# James river cats and trees 11-27-05



## Kajun (Jul 13, 2003)

ranger posted this on the TF fish site already..so thought i'd just copy and paste it here..


Kajun came up and fished with me today. Launched at Dutch Gap around 10am. Went up to Grubbs for bait. No problem. Ran to Hopewell fished. Kajun caught the first fish of the day. He personal best!!! That is always good.











Fished several spots. Basically one fish from each stop. Broke one off in the Stone Container pier. Lost another in open water near the pumphouse. Couldn't get another big one. Some teens and under.

Then, decided to try one more stop before calling it an evening. Buzzed by Dutch Gap on the way up river. Cruising the straight-away before Osborne at about 45mph. Looked away for a second. Bad idea. Kajun yelled " Oh S&!T" !!! I look just in time to see it. BAM!!! Air. Wham! Shake. Shudder. Everything in the boat changes location. I kill the engine. Coast to a stop. Cuss. Breath. Look at each other and cuss some more. Nobody bleeding. It was a full size tree trunk. We hit it at 90°. Check bottom of boat for water (none). Trim motor. Prop looks okay. Climb back. Don't see lower unit oil yet. Recheck hull for water (none). Start motor. Running but unusual amount of smoke. Put it in gear. Okay so far. Think outloud, let get to the ramp before we see water in boat. Good idea. On plane and back to ramp.

So far just damage to bottom near front of boat. Need better light to climb under boat. Cleared a spot on driveway under motor. Will look for fluid in the morning.









Hey Kajun. How do you rate that pucker factor?



Will call Insurance man tomorrow and see what I have to do. Got to have the motor looked at and gone over. Dang it!!!

Well, we made it home.

Dayton


----------



## Big Worm (Mar 29, 2005)

Nice cat! Lucky you guys are ok. One reason to were a pfd while running, and you can say you are lucky you did not sheer off your lower unit.

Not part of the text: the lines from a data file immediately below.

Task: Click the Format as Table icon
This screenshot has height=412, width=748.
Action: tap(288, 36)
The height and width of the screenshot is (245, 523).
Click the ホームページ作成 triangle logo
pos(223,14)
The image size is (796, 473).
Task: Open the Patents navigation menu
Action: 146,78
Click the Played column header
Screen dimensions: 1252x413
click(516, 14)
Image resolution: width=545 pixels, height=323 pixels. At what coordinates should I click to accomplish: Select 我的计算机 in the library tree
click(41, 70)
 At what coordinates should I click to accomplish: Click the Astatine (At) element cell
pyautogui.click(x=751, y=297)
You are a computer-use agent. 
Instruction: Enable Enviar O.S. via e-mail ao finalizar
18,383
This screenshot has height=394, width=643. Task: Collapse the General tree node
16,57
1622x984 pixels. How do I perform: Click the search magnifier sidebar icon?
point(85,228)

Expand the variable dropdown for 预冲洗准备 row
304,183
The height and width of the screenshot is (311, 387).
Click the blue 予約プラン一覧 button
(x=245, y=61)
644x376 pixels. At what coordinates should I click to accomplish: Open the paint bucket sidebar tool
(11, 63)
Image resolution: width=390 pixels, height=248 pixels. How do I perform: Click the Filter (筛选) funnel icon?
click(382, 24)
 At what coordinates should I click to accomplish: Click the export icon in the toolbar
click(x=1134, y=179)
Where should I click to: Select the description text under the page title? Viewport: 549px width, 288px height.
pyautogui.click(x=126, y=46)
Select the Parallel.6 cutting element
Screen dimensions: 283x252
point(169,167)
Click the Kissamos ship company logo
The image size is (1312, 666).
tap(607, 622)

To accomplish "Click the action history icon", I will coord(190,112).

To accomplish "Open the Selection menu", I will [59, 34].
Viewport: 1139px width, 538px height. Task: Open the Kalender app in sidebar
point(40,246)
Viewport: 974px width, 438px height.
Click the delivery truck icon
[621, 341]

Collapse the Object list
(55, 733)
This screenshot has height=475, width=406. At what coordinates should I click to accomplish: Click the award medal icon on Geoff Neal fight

I knew a guy who hit a fridge in the Patomac once


----------



## Shooter (Nov 14, 2004)

Man that is one sweet cat, old feller up in the country would say "Dat sure would look sweet nailed to the back of my barn" I looked once and holy chit,,, Cat heads nailed all over the back of his barn. 
Glad yall 2 had a good time but most important glad yall 2 are safe


----------



## inawe (May 24, 2003)

Nice feesh there Kajun , glad everyone,s safe


----------



## RuddeDogg (Mar 20, 2004)

*Great fish.......*

Ya makin hungry!!!!


----------



## combatcatcher (Sep 17, 2003)

*Hush Puppies and PFD"S*

Man that cat would go good with Mom's hushpuppies. When we are running to our fishing points we always throw on our PFDs cause sometimes looking out wont stop semisubmerged treetrunks. Just glad to here you guys are ok and that you still caught a huge fish!!


----------



## inawe (May 24, 2003)

Alway,s heard ya glow in the dark after eatn dem James River cats


----------



## Kajun (Jul 13, 2003)

yea..we wasnt wearing our PFD's....i definetly learned my lesson on this one lol...it could of been much worst.

the cat was C&R....when the cats get that big in the james they are full of chemicals...you can eat the small ones though..but they are advisorys on blue cats from the james..PCB's


----------